Assignment
Extract the lines of the data below that run from the line containing "has width=750, height=1334." through the line containing "last-name-label: Фамилия> is", copying them without changes and leaving out the pictures.

Start of Supplied material

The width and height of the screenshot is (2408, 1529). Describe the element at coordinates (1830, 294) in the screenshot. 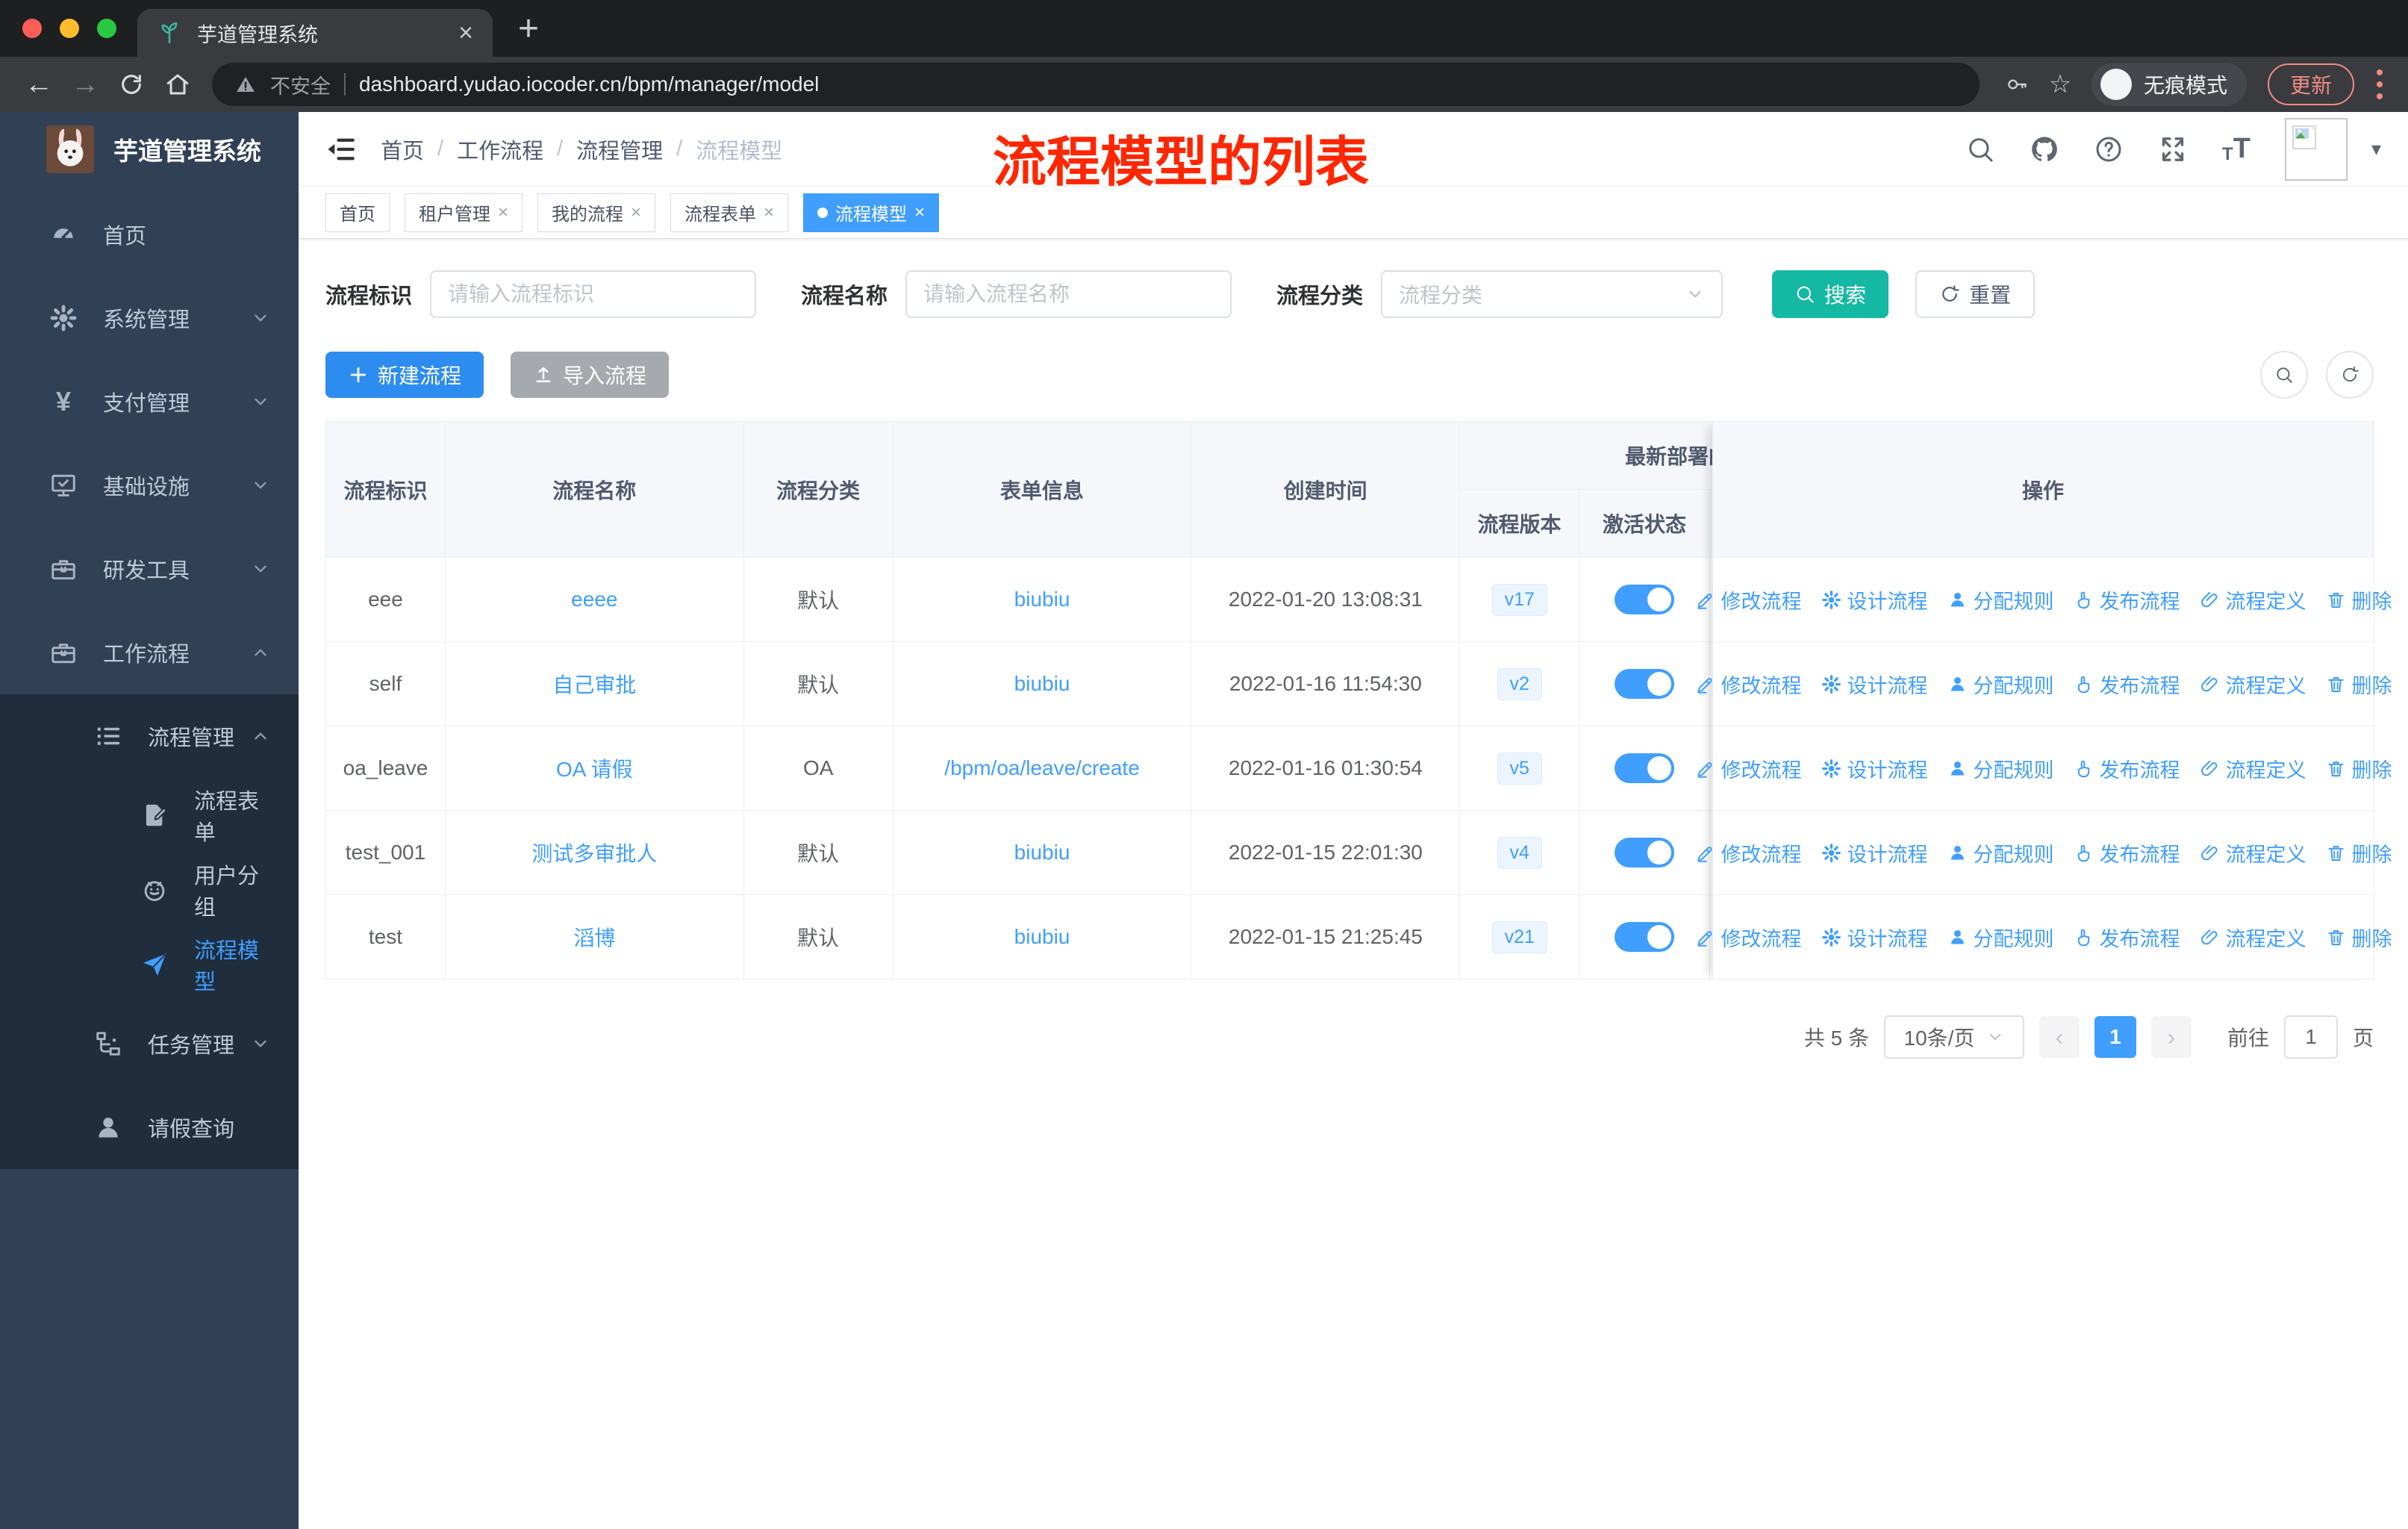

I see `search-button: 搜索` at that location.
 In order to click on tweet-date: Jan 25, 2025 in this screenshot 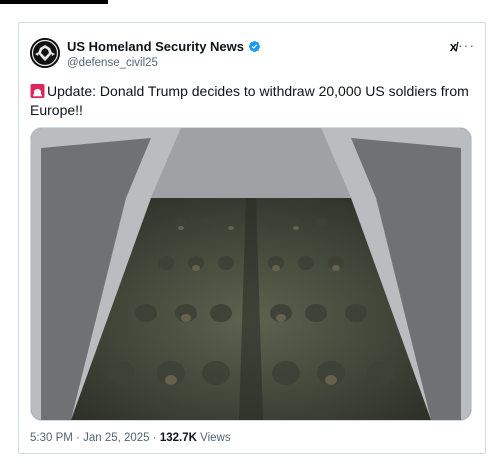, I will do `click(116, 438)`.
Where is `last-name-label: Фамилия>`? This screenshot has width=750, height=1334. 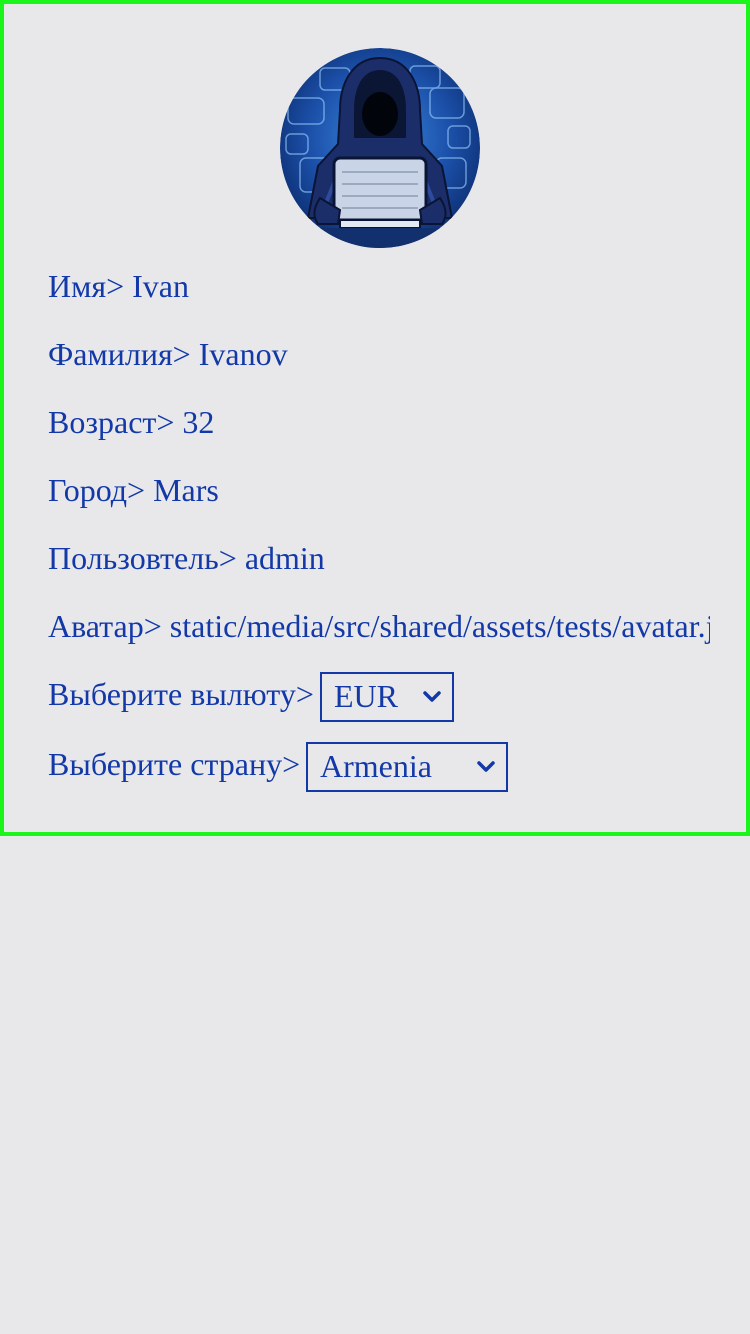
last-name-label: Фамилия> is located at coordinates (120, 354).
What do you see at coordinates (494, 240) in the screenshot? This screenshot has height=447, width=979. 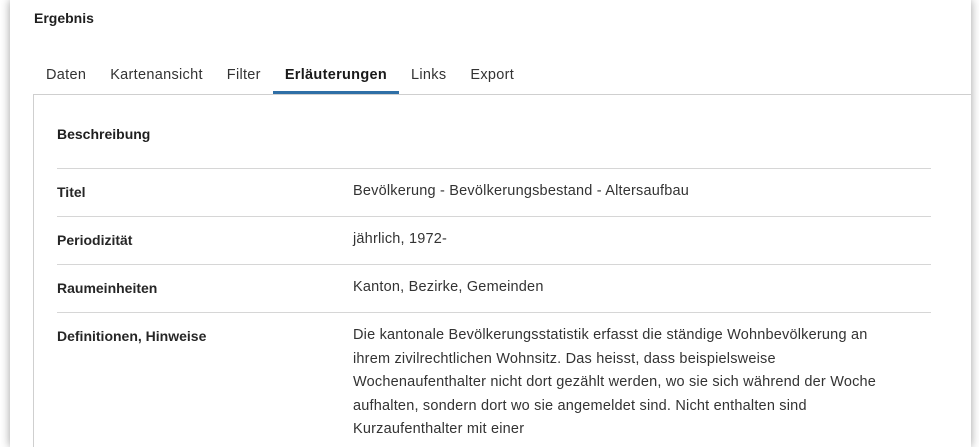 I see `table-row: Periodizität jährlich, 1972-` at bounding box center [494, 240].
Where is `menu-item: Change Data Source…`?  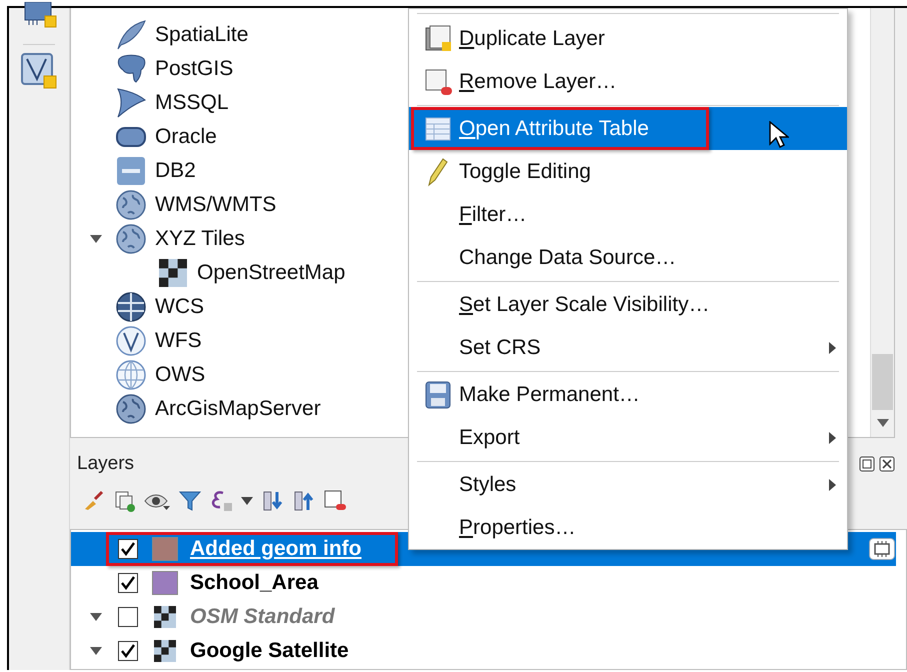
menu-item: Change Data Source… is located at coordinates (628, 258).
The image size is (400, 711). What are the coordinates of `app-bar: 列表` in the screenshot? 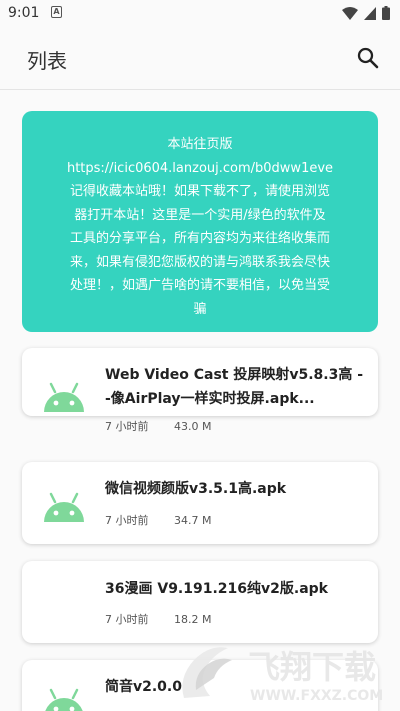 It's located at (200, 59).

End of Supplied material

Your response
Where is `last-name-label: Фамилия>`? This screenshot has width=750, height=1334. 
last-name-label: Фамилия> is located at coordinates (120, 354).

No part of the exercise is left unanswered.